Deux agents accusés d'avoir malmené une patiente mineure et handicapée "suspendus à titre conservatoire" par l'AP-HP

Police
ENQUÊTE - Dans un communiqué publié dans la soirée du 5 juin, l'Assistance Publique - Hôpitaux de Paris indique avoir suspendu deux de ses agents. Une sanction qui intervient après qu'elle a été alertée, dimanche 26 mai par un riverain, d'actes inappropriés qu'ils auraient commis à l'encontre d'une patiente mineure handicapée. Une enquête est en cours.

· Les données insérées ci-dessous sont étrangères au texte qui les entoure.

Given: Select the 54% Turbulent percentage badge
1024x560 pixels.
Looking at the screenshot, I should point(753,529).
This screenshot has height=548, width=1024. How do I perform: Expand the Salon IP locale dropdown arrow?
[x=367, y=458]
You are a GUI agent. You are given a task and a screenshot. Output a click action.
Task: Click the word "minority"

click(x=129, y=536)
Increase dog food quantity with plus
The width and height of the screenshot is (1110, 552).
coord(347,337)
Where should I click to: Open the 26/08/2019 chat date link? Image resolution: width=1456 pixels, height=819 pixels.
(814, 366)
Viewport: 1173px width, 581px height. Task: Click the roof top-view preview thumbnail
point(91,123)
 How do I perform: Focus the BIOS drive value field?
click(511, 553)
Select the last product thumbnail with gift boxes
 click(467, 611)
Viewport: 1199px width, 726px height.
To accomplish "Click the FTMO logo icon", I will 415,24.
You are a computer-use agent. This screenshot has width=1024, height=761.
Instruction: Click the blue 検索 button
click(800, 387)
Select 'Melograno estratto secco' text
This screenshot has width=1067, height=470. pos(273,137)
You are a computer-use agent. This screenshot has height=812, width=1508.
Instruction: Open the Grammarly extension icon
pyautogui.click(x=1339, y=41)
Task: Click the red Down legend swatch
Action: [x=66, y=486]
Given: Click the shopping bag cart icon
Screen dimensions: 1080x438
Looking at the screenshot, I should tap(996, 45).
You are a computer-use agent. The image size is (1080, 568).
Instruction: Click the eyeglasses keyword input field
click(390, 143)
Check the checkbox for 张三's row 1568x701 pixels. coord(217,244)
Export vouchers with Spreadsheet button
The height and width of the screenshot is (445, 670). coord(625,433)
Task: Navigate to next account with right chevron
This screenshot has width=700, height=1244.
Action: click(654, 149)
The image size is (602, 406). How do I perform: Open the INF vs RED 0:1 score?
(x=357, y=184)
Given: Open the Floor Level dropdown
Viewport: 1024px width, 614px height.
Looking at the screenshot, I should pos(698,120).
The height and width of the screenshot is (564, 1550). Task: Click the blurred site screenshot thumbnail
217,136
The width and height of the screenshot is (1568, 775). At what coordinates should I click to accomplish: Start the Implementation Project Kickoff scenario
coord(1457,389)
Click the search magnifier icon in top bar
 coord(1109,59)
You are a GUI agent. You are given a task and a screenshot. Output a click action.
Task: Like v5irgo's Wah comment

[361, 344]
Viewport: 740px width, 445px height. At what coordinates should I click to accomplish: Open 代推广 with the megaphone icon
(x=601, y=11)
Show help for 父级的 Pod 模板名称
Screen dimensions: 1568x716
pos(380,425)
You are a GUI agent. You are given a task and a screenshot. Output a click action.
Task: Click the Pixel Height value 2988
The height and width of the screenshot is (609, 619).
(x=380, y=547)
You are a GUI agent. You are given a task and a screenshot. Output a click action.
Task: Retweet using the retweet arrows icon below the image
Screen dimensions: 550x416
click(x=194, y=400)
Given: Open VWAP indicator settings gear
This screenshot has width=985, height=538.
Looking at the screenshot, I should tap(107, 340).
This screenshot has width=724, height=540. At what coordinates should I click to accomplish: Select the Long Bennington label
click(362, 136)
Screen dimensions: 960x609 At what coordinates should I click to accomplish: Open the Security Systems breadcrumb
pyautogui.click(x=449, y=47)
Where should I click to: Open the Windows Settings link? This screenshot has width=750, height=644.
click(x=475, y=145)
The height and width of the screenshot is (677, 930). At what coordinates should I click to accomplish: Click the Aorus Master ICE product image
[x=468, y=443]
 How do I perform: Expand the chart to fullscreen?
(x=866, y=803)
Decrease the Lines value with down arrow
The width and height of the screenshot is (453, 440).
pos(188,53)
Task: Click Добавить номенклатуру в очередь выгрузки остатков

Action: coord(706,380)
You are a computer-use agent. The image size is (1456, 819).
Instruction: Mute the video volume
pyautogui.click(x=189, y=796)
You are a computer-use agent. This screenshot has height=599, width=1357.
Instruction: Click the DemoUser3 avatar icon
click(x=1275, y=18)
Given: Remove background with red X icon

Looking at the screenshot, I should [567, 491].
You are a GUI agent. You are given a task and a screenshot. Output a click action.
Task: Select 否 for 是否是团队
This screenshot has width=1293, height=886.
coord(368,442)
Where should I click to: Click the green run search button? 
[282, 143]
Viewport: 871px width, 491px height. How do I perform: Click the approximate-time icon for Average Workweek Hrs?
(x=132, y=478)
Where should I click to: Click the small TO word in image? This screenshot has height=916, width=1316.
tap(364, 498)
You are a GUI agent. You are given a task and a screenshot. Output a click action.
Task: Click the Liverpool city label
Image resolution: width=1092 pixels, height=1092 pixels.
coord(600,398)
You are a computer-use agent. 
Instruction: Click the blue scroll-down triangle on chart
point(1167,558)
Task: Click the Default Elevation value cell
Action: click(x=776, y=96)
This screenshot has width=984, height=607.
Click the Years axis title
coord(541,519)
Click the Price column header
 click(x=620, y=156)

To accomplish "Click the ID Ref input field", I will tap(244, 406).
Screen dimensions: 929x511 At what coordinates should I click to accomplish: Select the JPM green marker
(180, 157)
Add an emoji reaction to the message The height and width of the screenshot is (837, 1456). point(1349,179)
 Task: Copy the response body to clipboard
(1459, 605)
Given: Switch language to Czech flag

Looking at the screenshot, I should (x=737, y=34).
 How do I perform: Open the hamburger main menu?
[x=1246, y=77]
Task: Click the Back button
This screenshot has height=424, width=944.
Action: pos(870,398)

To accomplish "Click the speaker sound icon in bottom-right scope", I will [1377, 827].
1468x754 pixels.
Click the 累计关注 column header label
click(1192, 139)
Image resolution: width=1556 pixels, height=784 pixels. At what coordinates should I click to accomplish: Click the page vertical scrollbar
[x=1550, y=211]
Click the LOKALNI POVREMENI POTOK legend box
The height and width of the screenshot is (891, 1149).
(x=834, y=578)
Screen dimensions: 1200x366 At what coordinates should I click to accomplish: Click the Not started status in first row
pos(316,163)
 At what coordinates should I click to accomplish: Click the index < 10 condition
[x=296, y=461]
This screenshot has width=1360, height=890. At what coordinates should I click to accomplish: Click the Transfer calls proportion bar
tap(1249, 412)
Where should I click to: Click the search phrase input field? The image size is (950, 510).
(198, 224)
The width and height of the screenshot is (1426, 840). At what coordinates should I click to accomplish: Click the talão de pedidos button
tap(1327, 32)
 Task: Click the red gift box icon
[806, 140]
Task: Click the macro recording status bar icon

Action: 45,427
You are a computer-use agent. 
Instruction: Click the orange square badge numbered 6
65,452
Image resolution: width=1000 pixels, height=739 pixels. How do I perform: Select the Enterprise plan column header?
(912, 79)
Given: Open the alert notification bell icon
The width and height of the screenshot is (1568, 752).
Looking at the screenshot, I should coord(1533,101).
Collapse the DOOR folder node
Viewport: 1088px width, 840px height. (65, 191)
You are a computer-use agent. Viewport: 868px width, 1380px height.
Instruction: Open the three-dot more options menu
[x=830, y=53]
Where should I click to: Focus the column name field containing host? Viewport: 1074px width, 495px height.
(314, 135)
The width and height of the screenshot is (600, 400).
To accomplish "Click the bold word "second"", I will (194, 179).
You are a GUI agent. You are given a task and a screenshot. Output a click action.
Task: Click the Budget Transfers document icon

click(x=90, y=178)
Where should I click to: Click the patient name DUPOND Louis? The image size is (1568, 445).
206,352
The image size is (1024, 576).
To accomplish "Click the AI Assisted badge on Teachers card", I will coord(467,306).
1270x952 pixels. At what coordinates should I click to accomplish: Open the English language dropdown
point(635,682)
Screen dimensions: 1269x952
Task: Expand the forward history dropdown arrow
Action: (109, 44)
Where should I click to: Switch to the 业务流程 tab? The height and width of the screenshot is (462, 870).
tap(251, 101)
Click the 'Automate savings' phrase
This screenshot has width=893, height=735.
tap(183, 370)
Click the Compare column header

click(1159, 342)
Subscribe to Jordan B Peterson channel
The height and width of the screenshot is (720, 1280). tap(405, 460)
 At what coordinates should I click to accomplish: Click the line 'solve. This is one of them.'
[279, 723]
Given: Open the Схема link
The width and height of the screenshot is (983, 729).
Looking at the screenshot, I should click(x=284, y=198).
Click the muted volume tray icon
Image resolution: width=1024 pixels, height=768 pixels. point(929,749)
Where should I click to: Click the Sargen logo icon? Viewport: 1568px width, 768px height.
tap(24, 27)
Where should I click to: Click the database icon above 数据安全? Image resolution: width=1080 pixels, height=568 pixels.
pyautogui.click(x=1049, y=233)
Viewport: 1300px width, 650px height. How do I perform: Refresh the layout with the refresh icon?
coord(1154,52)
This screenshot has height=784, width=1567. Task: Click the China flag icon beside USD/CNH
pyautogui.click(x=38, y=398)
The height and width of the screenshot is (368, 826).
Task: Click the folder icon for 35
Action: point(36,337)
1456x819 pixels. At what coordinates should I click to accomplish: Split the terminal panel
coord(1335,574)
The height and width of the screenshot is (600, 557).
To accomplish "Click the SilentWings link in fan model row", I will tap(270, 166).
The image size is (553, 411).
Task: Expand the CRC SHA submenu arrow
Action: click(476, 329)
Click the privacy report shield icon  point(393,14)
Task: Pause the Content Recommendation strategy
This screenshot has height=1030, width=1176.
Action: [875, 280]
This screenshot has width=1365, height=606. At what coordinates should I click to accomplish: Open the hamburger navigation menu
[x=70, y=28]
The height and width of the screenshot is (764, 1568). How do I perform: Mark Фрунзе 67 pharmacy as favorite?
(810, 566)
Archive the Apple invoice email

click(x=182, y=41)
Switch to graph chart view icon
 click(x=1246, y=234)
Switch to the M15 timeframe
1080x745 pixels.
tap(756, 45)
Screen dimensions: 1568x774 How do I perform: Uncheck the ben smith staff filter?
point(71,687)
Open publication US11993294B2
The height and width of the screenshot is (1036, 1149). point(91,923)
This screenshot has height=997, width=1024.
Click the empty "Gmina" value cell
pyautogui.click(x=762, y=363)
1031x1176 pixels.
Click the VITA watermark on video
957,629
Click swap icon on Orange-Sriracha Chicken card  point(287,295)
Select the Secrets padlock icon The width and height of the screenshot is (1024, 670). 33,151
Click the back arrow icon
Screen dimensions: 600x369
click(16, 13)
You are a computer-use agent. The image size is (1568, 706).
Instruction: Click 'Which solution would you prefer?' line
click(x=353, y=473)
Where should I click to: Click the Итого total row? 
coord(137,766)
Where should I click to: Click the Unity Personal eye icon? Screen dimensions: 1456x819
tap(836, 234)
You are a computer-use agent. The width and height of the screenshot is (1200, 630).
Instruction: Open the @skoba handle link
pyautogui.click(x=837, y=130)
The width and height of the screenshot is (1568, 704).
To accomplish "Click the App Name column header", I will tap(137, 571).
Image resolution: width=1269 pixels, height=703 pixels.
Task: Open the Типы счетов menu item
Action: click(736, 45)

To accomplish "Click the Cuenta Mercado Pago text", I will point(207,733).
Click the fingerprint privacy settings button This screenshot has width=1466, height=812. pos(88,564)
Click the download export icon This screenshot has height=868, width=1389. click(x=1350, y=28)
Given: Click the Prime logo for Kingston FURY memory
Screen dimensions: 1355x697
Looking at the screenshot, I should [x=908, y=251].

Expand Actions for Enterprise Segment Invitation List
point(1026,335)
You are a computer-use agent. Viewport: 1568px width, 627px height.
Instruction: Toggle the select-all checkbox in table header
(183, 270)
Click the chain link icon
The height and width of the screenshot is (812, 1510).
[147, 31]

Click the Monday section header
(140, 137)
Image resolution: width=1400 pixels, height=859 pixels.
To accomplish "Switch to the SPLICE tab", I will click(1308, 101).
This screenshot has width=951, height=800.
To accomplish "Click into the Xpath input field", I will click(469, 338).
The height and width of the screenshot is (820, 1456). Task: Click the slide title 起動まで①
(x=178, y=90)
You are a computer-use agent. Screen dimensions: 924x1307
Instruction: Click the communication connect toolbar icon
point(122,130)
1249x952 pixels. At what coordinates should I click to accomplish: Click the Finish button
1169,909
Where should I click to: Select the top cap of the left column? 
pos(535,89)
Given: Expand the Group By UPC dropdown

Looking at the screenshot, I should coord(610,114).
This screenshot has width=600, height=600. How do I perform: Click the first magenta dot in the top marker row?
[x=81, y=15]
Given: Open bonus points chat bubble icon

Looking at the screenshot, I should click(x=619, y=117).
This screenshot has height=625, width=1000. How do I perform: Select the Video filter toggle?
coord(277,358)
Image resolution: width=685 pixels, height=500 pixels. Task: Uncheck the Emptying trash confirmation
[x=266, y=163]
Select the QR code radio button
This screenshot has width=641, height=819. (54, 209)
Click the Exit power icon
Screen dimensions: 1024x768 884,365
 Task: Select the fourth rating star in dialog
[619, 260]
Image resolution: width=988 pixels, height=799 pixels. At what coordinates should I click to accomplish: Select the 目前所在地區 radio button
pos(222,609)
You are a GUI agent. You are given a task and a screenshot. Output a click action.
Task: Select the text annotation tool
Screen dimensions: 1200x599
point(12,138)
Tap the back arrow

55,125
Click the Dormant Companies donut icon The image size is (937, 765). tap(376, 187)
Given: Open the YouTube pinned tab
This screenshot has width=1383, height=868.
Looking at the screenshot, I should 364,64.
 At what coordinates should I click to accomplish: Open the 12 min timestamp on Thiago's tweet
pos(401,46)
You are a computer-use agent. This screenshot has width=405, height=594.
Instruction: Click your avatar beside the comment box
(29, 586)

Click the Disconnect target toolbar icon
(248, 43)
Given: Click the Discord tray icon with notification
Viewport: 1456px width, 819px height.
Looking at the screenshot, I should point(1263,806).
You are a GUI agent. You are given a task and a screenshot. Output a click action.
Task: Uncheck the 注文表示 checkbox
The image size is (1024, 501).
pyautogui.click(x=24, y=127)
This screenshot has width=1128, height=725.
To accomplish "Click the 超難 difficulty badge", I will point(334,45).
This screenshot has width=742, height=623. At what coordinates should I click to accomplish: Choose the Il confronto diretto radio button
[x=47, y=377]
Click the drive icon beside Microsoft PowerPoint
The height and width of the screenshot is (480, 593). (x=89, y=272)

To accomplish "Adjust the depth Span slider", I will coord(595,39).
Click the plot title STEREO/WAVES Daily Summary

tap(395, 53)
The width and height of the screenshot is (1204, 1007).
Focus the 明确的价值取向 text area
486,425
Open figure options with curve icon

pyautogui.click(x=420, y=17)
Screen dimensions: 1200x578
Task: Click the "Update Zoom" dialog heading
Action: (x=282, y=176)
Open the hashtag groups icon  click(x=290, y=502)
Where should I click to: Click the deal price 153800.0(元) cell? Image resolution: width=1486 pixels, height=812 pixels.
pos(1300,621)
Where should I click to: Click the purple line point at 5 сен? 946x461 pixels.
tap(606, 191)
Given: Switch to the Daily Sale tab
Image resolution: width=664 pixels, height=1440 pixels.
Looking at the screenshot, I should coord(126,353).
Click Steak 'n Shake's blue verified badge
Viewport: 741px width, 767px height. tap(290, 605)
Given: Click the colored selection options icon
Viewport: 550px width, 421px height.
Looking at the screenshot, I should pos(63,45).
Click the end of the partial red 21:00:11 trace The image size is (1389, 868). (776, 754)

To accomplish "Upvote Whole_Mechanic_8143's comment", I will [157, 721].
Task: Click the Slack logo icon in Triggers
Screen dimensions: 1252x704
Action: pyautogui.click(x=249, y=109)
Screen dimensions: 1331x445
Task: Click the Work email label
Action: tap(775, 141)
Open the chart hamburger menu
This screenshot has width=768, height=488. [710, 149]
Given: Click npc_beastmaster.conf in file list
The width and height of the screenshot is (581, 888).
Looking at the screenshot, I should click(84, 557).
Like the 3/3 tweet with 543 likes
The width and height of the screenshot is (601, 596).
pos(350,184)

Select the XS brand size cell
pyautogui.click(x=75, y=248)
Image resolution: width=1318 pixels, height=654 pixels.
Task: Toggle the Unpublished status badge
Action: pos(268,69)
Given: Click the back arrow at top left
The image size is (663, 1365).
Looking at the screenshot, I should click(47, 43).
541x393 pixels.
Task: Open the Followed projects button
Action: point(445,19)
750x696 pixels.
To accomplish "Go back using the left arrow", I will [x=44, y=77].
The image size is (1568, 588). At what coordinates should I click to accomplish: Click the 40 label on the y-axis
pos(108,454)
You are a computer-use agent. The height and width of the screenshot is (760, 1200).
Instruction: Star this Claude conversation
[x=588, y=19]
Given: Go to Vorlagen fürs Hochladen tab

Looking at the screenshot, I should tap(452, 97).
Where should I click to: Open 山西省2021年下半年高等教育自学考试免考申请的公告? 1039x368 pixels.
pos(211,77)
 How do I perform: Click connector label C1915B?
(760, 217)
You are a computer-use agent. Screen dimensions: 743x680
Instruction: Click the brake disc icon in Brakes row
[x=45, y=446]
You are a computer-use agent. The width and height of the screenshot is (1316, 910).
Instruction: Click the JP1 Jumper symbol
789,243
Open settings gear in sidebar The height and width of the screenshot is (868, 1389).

C'est l'Assistance Publique - Hôpitaux de Paris (AP-HP) qui a révélé cette affaire, mercredi 5 juin. En fin d'après-midi, l'AP-HP indiquait ainsi dans un communiqué avoir été alertée le dimanche 26 mai par un riverain d'une situation anormale. 


Ce dernier "décrit une situation ayant eu lieu le même jour et dans laquelle deux agents de l’hôpital, à côté d’une patiente handicapée à terre devant l’hôpital, rient bruyamment".  Toujours selon ce témoignage, d’après l'AP-HP, un des deux agents "se prendrait en photo près de cette dernière".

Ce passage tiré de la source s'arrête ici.